8th Biennial Symposium of the Grant Wood Art Colony at the University of Iowa presents:
Race and Regionalism: Representation in the Heartland
Symposium Dates: Friday-Saturday, April 25-26, 2025
Location: University of Iowa, Iowa City, Iowa
The Grant Wood Art Colony will host the 8th Biennial Symposium focusing on the intersections of racial identity and American Regionalist art April 25-26, 2025, at the University of Iowa.
As one of the leaders of American Regionalism, Grant Wood characterized what he knew about the Midwest by exploring themes like the rural, the quotidian, and the domestic, and encouraged his students to do the same. His graduate student, Elizabeth Catlett, recalled the artist’s instruction at the University of Iowa: “First he said, ‘What are you going to do? It should be something you know most about.’ I decided to do a little Black girl ironing; I knew a lot about ironing.” Wood’s artistic output and teaching elevated a sensibility for everyday intimate moments encapsulating life in the heartland.

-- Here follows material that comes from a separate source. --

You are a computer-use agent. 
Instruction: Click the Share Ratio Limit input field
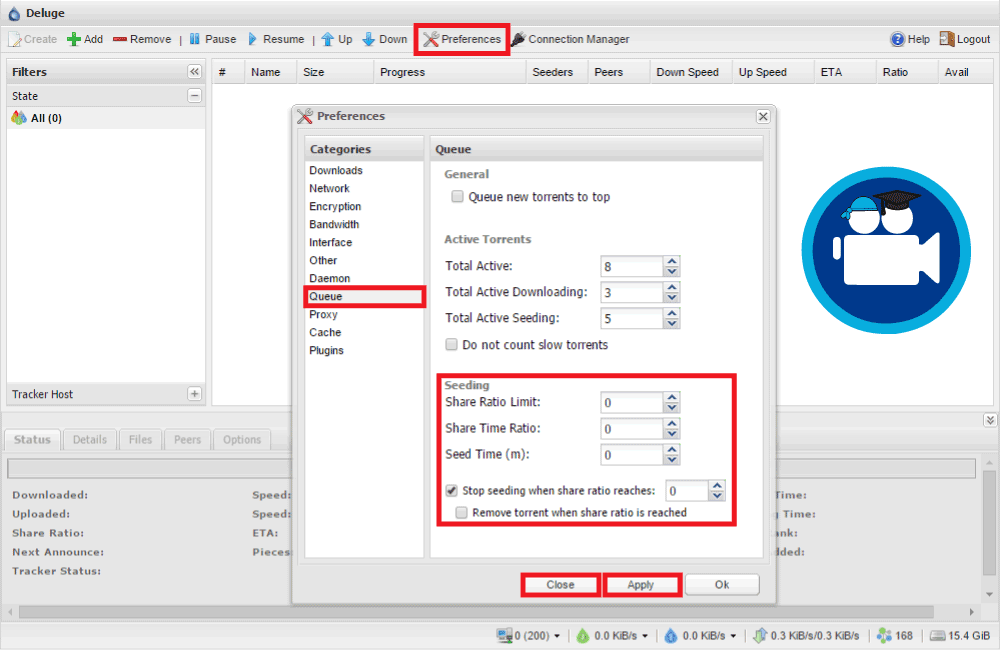(x=631, y=402)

But what is the heartland? The term typically conjures up the image of a bygone place through an exclusive nostalgia which so often fails to encompass how Black artists like Elizabeth Catlett and others came to advance the legacy of the American Scene and obscures the various pathways artists took through American Regionalism. Despite being a socially constructed and often indeterminate category, racialized identities of artists, models, and patrons affected the production and imaging of American life. By redressing the multivalent intersections between race and Regionalism, this symposium endeavors to uncover new and perhaps unexpected answers about who is represented and representing in the heartland.